Smaller financial institutions are increasingly vulnerable to artificial intelligence-generated financial fraud, with the gap between them and larger institutions widening. While larger institutions are busy developing their own AI systems, smaller ones lack the internal data resources required to build and train large models.
These findings stem from a Treasury Department report that focuses on the threat AI-based fraud poses to financial institutions. One key observation is that there has been insufficient data sharing among firms.
As more firms deploy AI, the scarcity of data available to financial institutions for model training has become especially significant in fraud prevention. Large institutions, with far more historical data, have a marked advantage in detecting AI-based fraud. For example, Mastercard anticipates that its use of AI could help it analyze more than a trillion data points to determine the legitimacy of each transaction.

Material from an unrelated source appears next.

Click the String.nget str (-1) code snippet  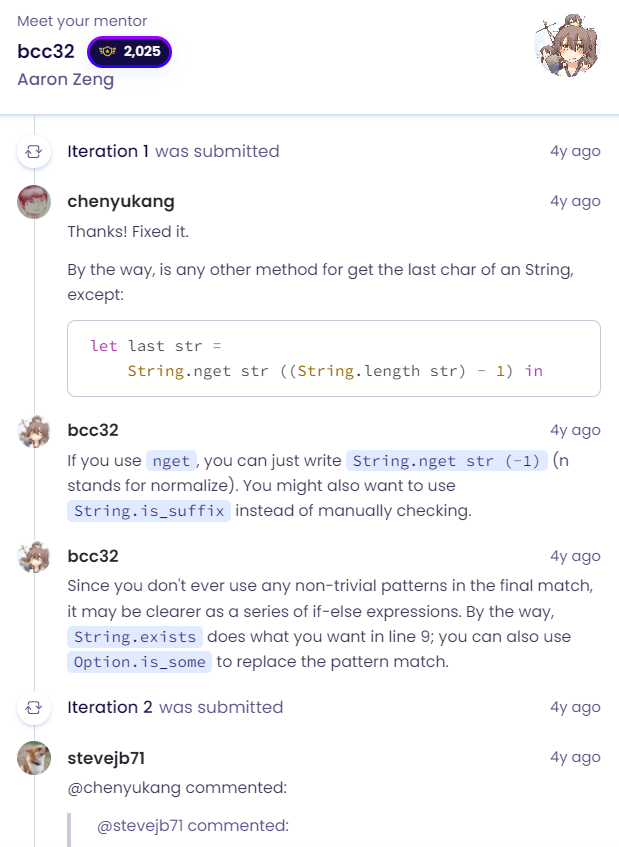pos(447,461)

One large, but unidentified, firm that the Treasury surveyed reported a reduction in fraud activity by an estimated 50%. This was achieved through the development of AI models that solely use the firm’s internal historical data. An unfortunate upshot of this is that fraud activity blocked by such models would likely shift to smaller, more vulnerable institutions.
Collaboration Is Key
The Treasury report calls for more collaboration among banks of all sizes. “Except for certain efforts in banking, there is limited sharing of fraud information among financial firms,” it reads. “A clearinghouse for fraud data that allows rapid sharing of data and can support financial institutions of all sizes is currently not available.“
“At the moment, AI benefits the good guys more than the bad, but the pendulum will quickly shift if the financial sector does not quickly address existing and potential gaps in AI and money-laundering risks,” said Tracy Kitten, Director of Fraud and Security for Javelin Strategy & Research. “Financial institutions have been reluctant to share and rely on data from and with third parties – entities that often have enormous data about personas that can be used to identity and authenticate identities in a digital environment. That reluctance will continue to widen potential gaps for synthetic identity fraud, scams and account takeover fraud.”

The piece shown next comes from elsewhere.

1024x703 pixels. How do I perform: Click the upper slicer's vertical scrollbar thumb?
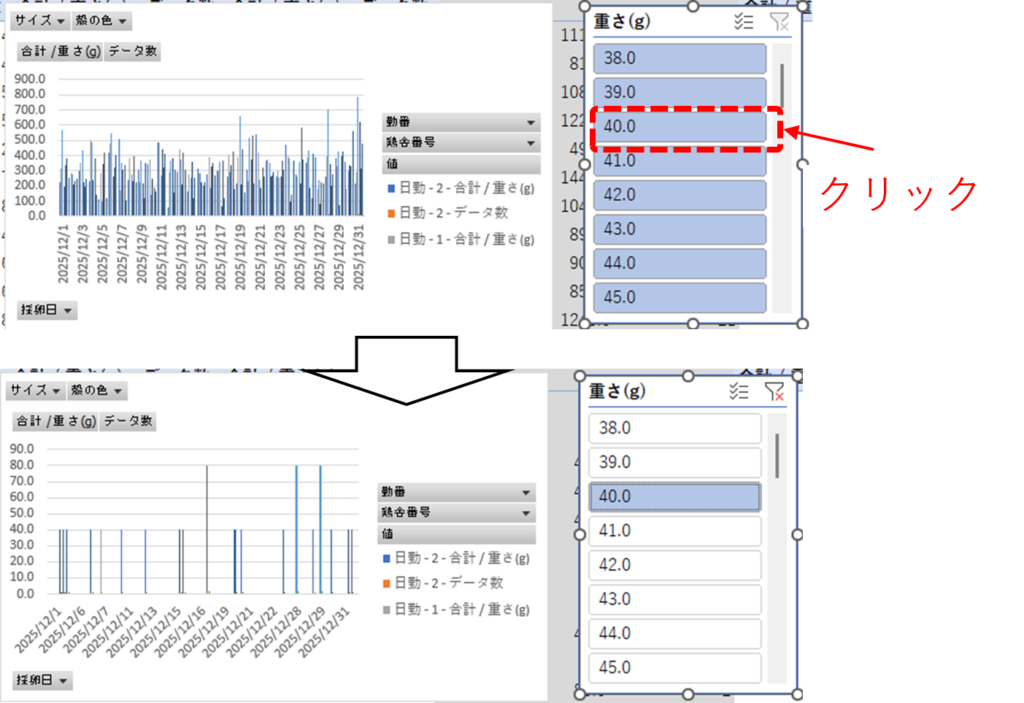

The survey respondents largely agreed that managing risks requires extensive collaboration. Data poisoning, data leakage, and data integrity attacks can take place at any stage of the AI development chain, which requires more communication than currently seen.
As a result, it’s recommended that data supply chains are more carefully monitored to ensure that models are using accurate and reliable data.
Treasury suggests that “the financial sector would benefit from the development of best practices for data supply chain mapping. Additionally, the sector would benefit from a standardized description, similar to the food ‘nutrition label,’ for vendor-provided AI systems and data providers. These ‘nutrition labels’ would clearly identify what data was used to train the model, where the data originated, and how any data submitted to the model is being used.”
“Regulatory coordination could go a long way to help ease concerns about data and information sharing, especially where standardization comes in to play,” Kitten said. “Even the very basics – such as how we as an industry define what constitutes AI and digital identities – have yet to be addressed in a meaningful way. This is where regulatory coordination could have the most immediate impact.”